Когда в Вильнюсе начались беспорядки, Ельцин находился на юбилейном вечере, посвященном 60-летию “Московских новостей”, – в окружении реформаторов, людей искусства, журналистов и иностранных дипломатов. Узнав о происходящем, Егор хотел отменить празднование, но журналисты разубедили его. Было решено воспользоваться этим юбилеем для того, чтобы сплотить элиту страны и сказать Горбачеву, что все они думают о Вильнюсе, пока говорить было еще можно. Егор находился на сцене Центрального Дома кино, когда пришла новость о том, что танки окружают телецентр и Дом печати в Вильнюсе. Егор оглядел своих журналистов, сидевших в зрительном зале, и прямо с праздника отправил их в три прибалтийские республики. В командировки они поехали непосредственно из Дома кино, даже не переодевшись. Борис Ельцин тоже ушел с юбилея и вылетел в Таллинн на срочную встречу с главами Литвы, Латвии и Эстонии.
Около полуночи советские войска особого назначения ворвались в литовский телерадиовещательный центр. Диктор литовского выпуска новостей вела репортаж о силовом захвате в прямом эфире, пока не погас экран. Однако главное происходило на улице – прямо у телебашни. Советские солдаты открыли огонь по безоружной толпе, преградившей им путь.

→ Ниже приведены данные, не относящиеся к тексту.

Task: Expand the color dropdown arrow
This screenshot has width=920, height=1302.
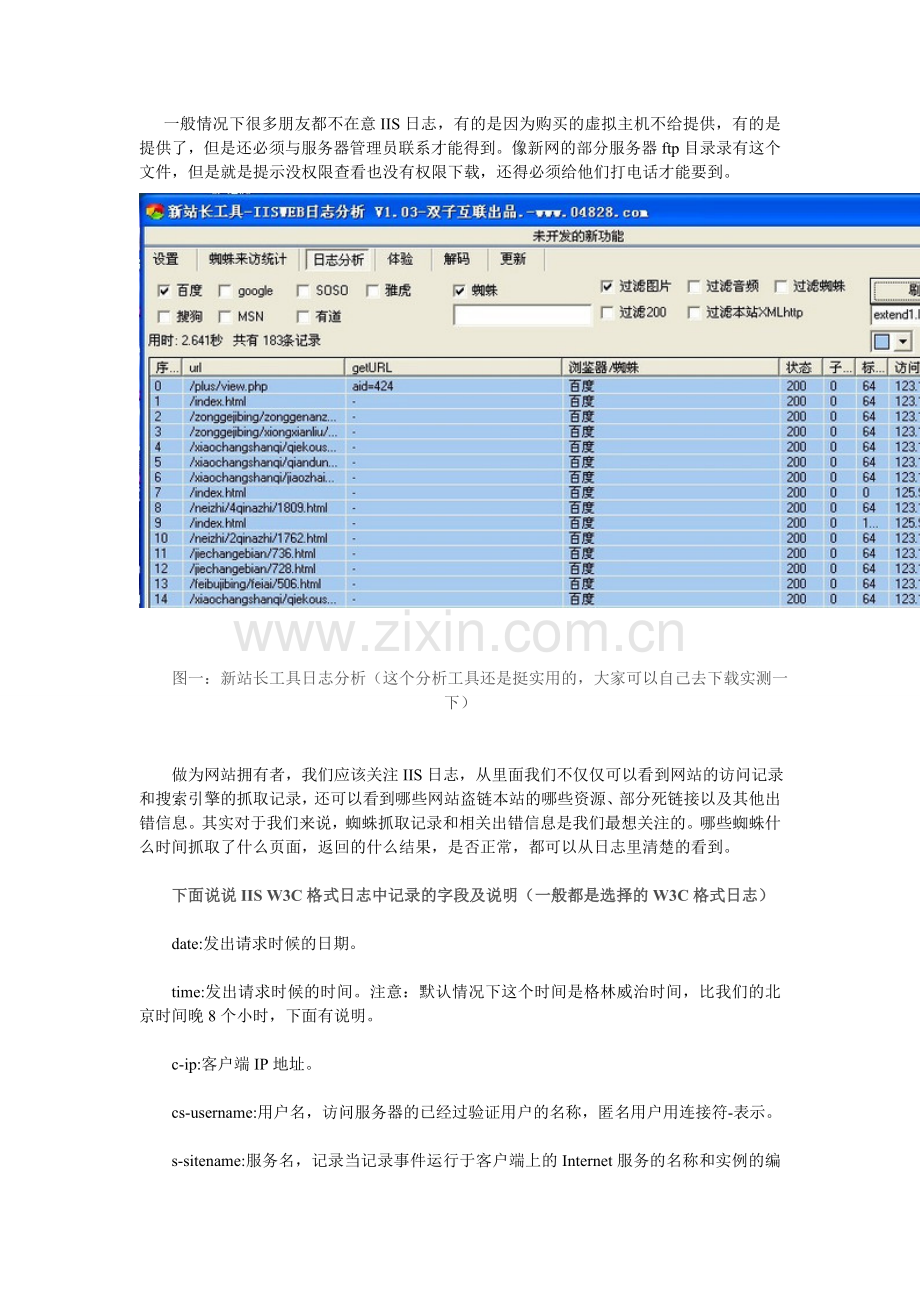Action: pyautogui.click(x=903, y=341)
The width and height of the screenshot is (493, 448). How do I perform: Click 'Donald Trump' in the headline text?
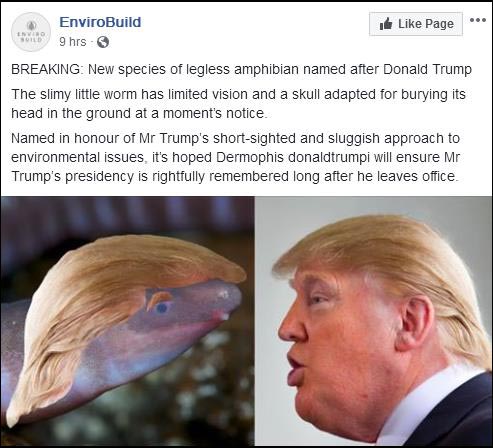428,69
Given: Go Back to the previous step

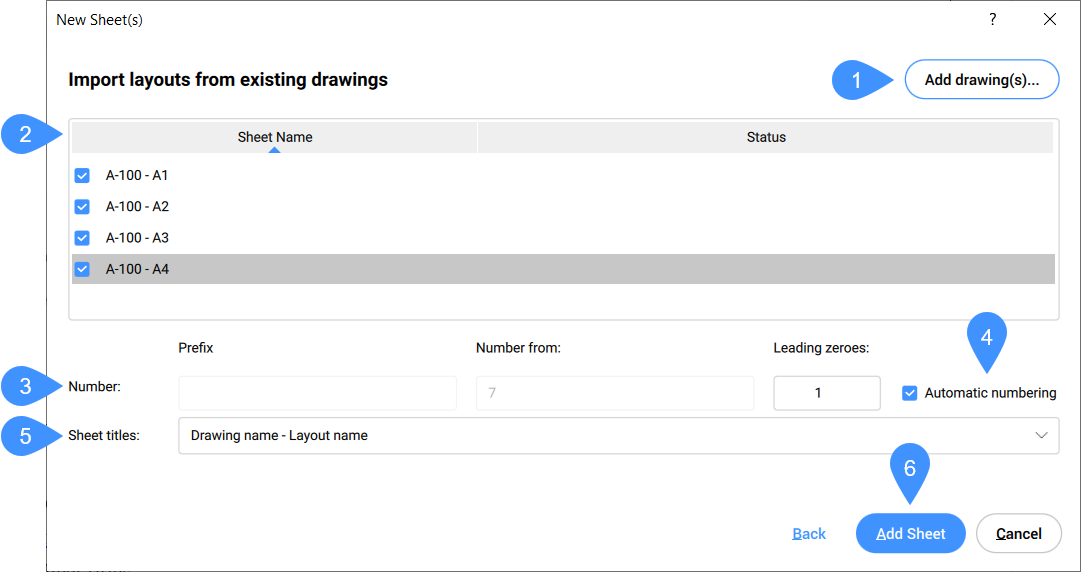Looking at the screenshot, I should pos(808,534).
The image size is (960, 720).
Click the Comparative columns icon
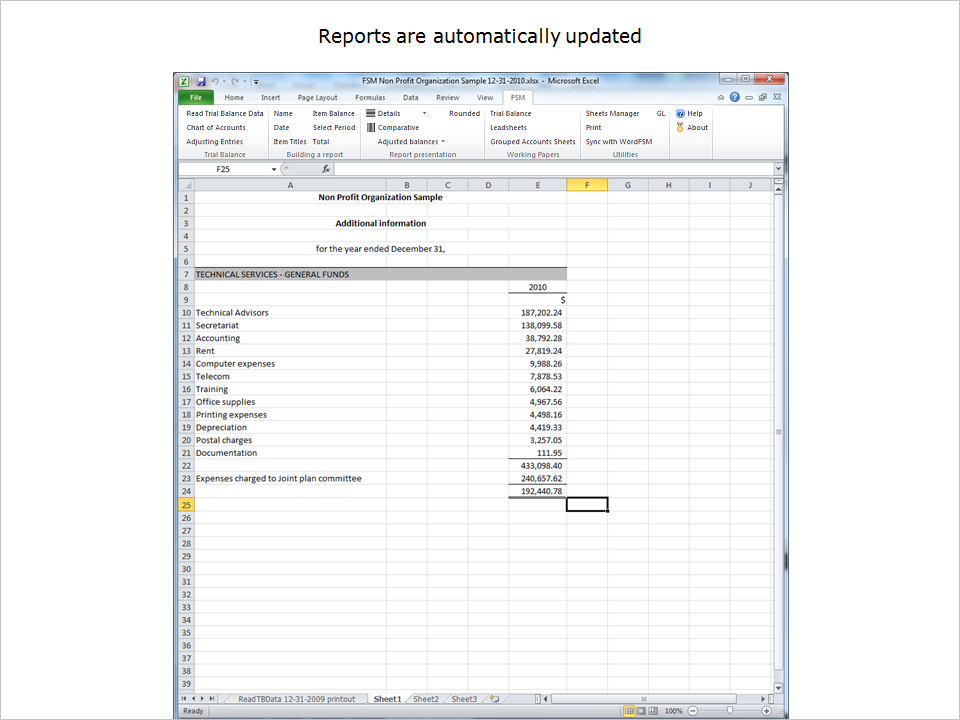(371, 128)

В результате 14 литовцев было убито, 140 ранено. Зрители центральных каналов всего этого не увидели. Советское телевидение изобразило карательную акцию как нападение литовских националистов. Исключений было два. Дмитрий Киселев и Татьяна Миткова отказались зачитывать официальный текст, распространенный ТАСС, в ночном информационном выпуске экспериментальной “Телевизионной службы новостей”, за что оба впоследствии получили государственные медали от Литвы. (Литва лишила Киселева награды в 2014 году за его пропагандистскую деятельность во время событий в Украине. В знак солидарности с коллегой Миткова тоже вернула свою медаль.) Большинство новостных телепрограмм, включая “Время”, беспрекословно подчинилось начальственным директивам. Главным источником информации в Москве стала частная радиостанция “Эхо Москвы”.
То, что основная схватка в Вильнюсе происходила возле телебашни, говорило о влиянии и важности телевидения как средства контроля над массовым сознанием. Чтобы зараза не перекинулась на Россию, КГБ решил подкрепить войсковую операцию собственной информационной атакой. Телевизионный десант в Литву возглавил Александр Невзоров. С АК-47 через плечо, под звуковую дорожку из вагнеровского “Золота Рейна”, он вошел в телебашню и принялся опрашивать офицеров, защищавших “державу” от “фашистской угрозы”, которую представляли “литовские предатели-националисты”. Ну, а что до тех литовцев, которым проломили черепа омоновцы или которых раздавили танки, то все они, по версии Невзорова, скончались от сердечного приступа или погибли в автокатастрофах.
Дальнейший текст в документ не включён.